Shelby and Matt run back to the house where they meet Cricket who tells them that he encountered Flora in the forest and met the original witch, who has the hots for Matt because she has “needs”, as Cricket put it. Matt has some backstory to tell too, even though he doesn’t remember sleeping with the witch, about what happened to the original Roanoke colony. Cricket also tells them their house sits on the actual site of Roanoke.

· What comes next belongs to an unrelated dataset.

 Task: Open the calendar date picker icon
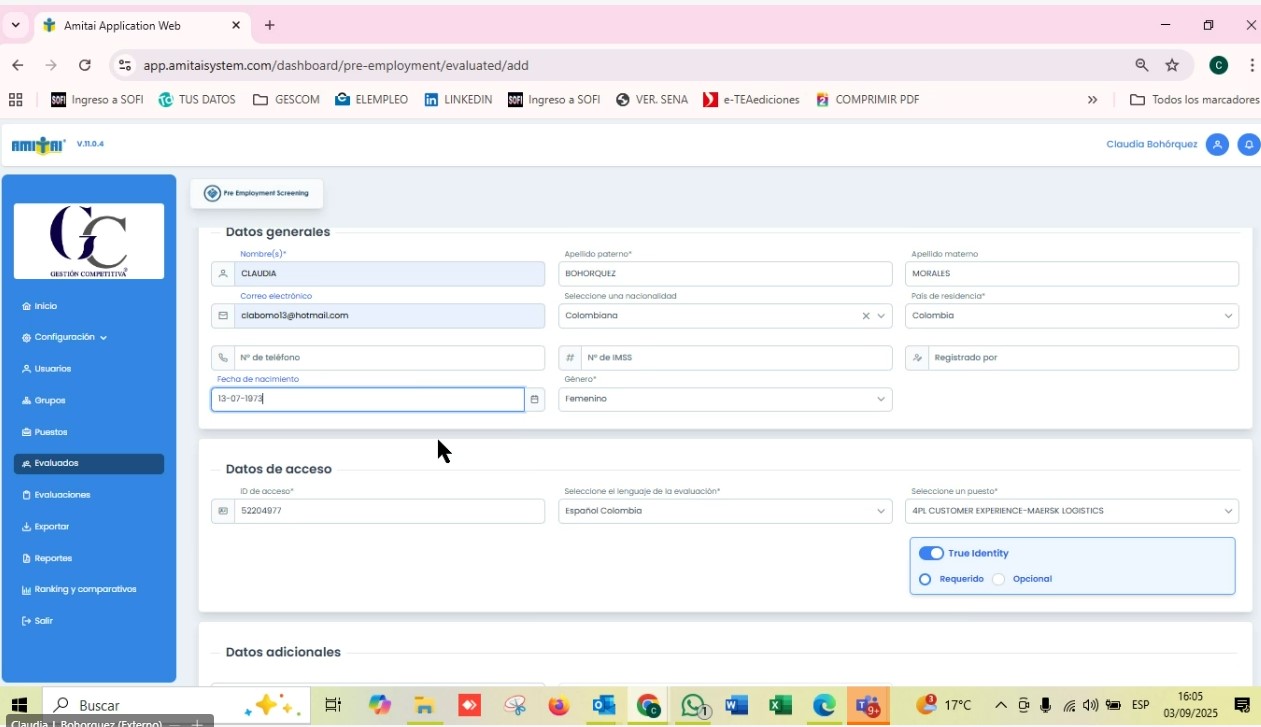click(x=535, y=400)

Tomasina the Butcher, and her followers invade the front yard, with Flora in tow. They’re about to kill the child before Cricket goes out to parlay for the child’s life, but gets captured instead. Priscilla, experiencing a pang of conscience, rescues her friend, and the two of them escape into the forest, but Shelby and Matt have to watch as Cricket is slowly disemboweled. And I was just starting to like him.

Bye, bye, Cricket.

I know one thing though, I’m not getting too attached to any of the characters this season. They only seem to last just long enough to impart disturbing information, and then be horribly killed. I’m still feeling kinda nauseated about the disemboweling and its been three days. The body count so far is pretty damn high for just four episodes and we still have two more to go. I’m not feeling too good about Matt and Shelby’s chances.

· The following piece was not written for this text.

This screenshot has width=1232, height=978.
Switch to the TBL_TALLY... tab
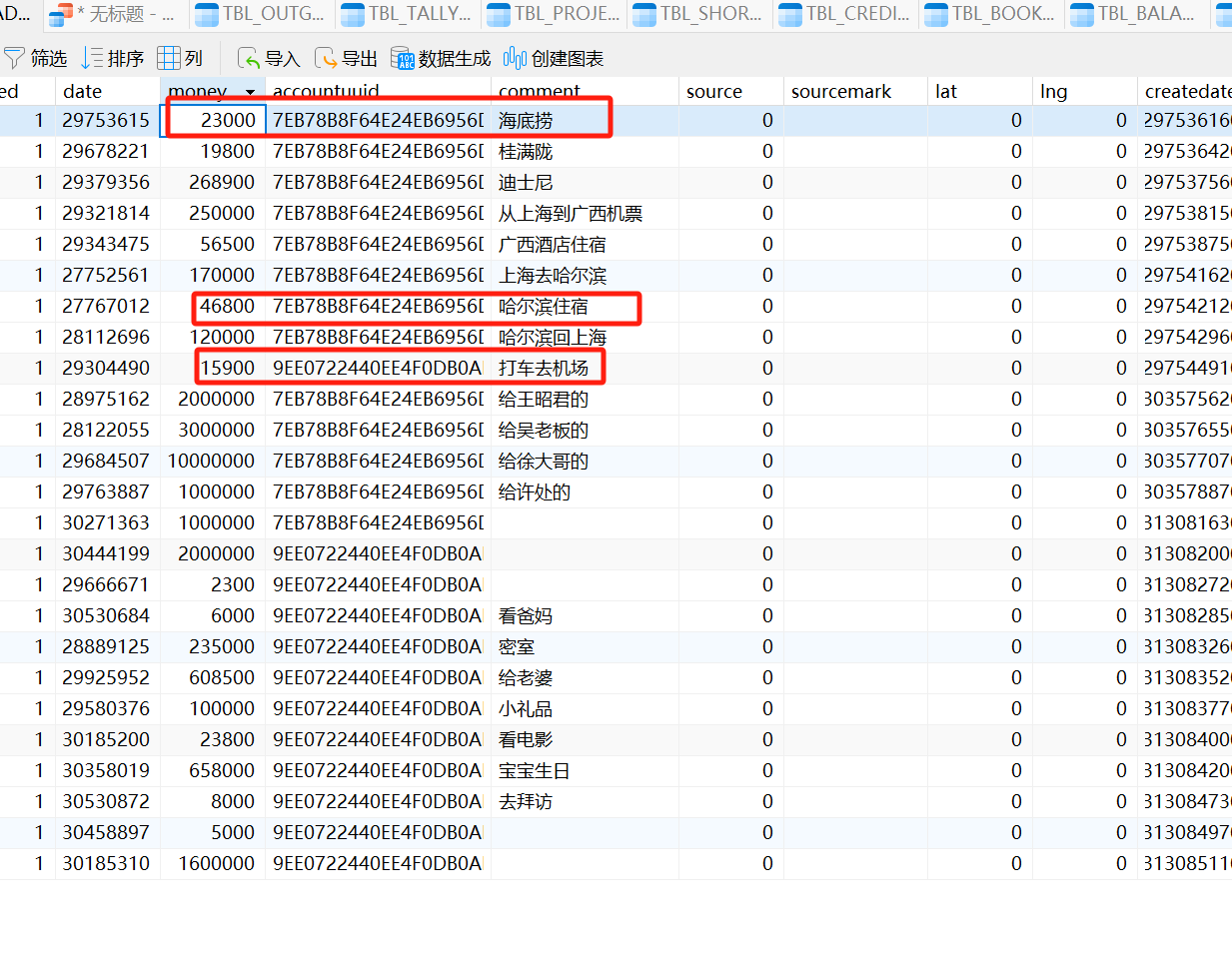406,14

Here are some further fan theories about this season, which if  true, make this season kinda awesome, already:

http://www.vanityfair.com/hollywood/2016/10/american-horror-story-roanoke-episode-4-freakshow-mott-family-number-six

 

 

 

 

7 thoughts on “State of the Onion! Mini – Reviews

    1. Yes, I remember that line. I assumed he meant he’d been attacking that Dorothy at her house for thirty years as part of that immersive script thing that guests are supposed to walk into.
      Yeah, I thought Marsden was human at first too, and then I heard the two women talking about him being a robot and I still didn’t see it.

      Liked by 1 person

      1. myfaketvboyfriend

        So that article says “his character, now played by Ed Harris, isn’t bad because he’s a robot that lacks human compassion, instead he’s an unhinged superfan (he’s been coming for decades) who has decided to unravel some mysterious conspiracy in the sprawling park.” So he is human?

        Liked by 1 person

      2. I don’t know! Dorothy’s been there for thirty years too. I thought he’d been programmed with the new code that made Dorothy different.

        Okay, until I get more info. In the next episode, I’m just tossing this up in the air and letting it hover.

        Liked by 1 person

  1. We have watched a few epsiodes of Aftermath-very annoying due to lazy writing, eg They think this kid has been taken over as he’s acting strangely–ends up he has schizophrenia..uhhh don’t you think you should have told everyone that since people are being killed for being different/sick? DUH

    I don’t know what Ed Harris is! How come he can be shot but not killed? I thought robots couldn’t shoot humans? (Marsden shoots Harris) I’m still a little confused but its only been one episode so I hope it becomes clearer!

    Liked by 1 person

    1. Yah, there you go. The robots can harm each other but not humans. Marsden’s character gets shot and falls, but not Harris’ character. On the other hand since the new programs they put in the robots allow them to harm humans, I don’t know what to think of that character now.